What you should do>
In the rows that run from the line containing "T&C (470, 2530)" through the end of the rows, substitute "Vacuum Systems" for "Vacuum Pumps", leaving all else unchanged, and give only those lines.

Data rows>
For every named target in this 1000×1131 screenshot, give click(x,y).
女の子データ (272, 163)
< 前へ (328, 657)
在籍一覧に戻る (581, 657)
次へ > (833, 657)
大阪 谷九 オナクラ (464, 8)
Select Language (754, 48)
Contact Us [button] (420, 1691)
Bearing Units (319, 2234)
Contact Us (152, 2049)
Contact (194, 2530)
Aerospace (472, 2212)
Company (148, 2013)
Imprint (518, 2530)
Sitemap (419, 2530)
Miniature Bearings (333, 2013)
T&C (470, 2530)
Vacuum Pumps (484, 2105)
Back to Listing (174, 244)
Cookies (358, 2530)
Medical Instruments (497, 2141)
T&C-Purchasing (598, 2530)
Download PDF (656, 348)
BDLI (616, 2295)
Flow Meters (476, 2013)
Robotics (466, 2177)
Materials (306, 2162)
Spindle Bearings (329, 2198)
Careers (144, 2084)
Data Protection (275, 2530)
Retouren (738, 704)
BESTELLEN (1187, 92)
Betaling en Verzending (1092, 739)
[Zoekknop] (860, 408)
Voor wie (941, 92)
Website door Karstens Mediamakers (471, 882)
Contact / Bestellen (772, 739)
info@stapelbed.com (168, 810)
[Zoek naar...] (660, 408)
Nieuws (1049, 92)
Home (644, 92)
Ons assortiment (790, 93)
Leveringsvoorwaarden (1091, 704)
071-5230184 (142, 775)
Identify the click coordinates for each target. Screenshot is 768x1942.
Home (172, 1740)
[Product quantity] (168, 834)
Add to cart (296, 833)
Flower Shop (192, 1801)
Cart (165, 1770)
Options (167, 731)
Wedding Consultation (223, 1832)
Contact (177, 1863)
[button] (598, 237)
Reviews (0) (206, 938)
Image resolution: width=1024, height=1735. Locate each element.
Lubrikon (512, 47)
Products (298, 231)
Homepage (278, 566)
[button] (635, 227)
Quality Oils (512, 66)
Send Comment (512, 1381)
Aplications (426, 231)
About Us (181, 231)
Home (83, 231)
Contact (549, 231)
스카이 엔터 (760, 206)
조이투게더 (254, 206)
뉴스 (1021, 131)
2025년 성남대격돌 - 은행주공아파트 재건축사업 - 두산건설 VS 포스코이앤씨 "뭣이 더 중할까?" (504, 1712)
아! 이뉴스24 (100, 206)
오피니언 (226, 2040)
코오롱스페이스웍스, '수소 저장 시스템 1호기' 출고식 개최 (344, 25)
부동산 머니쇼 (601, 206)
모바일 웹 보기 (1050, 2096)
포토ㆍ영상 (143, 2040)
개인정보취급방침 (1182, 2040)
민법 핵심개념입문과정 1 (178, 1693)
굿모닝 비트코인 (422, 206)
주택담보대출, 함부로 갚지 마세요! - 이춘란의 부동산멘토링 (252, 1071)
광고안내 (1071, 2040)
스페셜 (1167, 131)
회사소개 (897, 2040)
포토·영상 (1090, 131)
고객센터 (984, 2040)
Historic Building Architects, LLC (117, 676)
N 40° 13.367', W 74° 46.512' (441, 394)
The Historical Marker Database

Response to the task>
T&C (470, 2530)
Vacuum Systems (484, 2105)
Back to Listing (174, 244)
Cookies (358, 2530)
Medical Instruments (497, 2141)
T&C-Purchasing (598, 2530)
Download PDF (656, 348)
BDLI (616, 2295)
Flow Meters (476, 2013)
Robotics (466, 2177)
Materials (306, 2162)
Spindle Bearings (329, 2198)
Careers (144, 2084)
Data Protection (275, 2530)
Retouren (738, 704)
BESTELLEN (1187, 92)
Betaling en Verzending (1092, 739)
[Zoekknop] (860, 408)
Voor wie (941, 92)
Website door Karstens Mediamakers (471, 882)
Contact / Bestellen (772, 739)
info@stapelbed.com (168, 810)
[Zoek naar...] (660, 408)
Nieuws (1049, 92)
Home (644, 92)
Ons assortiment (790, 93)
Leveringsvoorwaarden (1091, 704)
071-5230184 (142, 775)
Identify the click coordinates for each target. Screenshot is 768x1942.
Home (172, 1740)
[Product quantity] (168, 834)
Add to cart (296, 833)
Flower Shop (192, 1801)
Cart (165, 1770)
Options (167, 731)
Wedding Consultation (223, 1832)
Contact (177, 1863)
[button] (598, 237)
Reviews (0) (206, 938)
Image resolution: width=1024, height=1735. Locate each element.
Lubrikon (512, 47)
Products (298, 231)
Homepage (278, 566)
[button] (635, 227)
Quality Oils (512, 66)
Send Comment (512, 1381)
Aplications (426, 231)
About Us (181, 231)
Home (83, 231)
Contact (549, 231)
스카이 엔터 (760, 206)
조이투게더 (254, 206)
뉴스 (1021, 131)
2025년 성남대격돌 - 은행주공아파트 재건축사업 - 두산건설 VS 포스코이앤씨 "뭣이 더 중할까?" (504, 1712)
아! 이뉴스24 (100, 206)
오피니언 (226, 2040)
코오롱스페이스웍스, '수소 저장 시스템 1호기' 출고식 개최 (344, 25)
부동산 머니쇼 (601, 206)
모바일 웹 보기 (1050, 2096)
포토ㆍ영상 (143, 2040)
개인정보취급방침 (1182, 2040)
민법 핵심개념입문과정 1 (178, 1693)
굿모닝 비트코인 (422, 206)
주택담보대출, 함부로 갚지 마세요! - 이춘란의 부동산멘토링 (252, 1071)
광고안내 (1071, 2040)
스페셜 (1167, 131)
회사소개 (897, 2040)
포토·영상 (1090, 131)
고객센터 (984, 2040)
Historic Building Architects, LLC (117, 676)
N 40° 13.367', W 74° 46.512' (441, 394)
The Historical Marker Database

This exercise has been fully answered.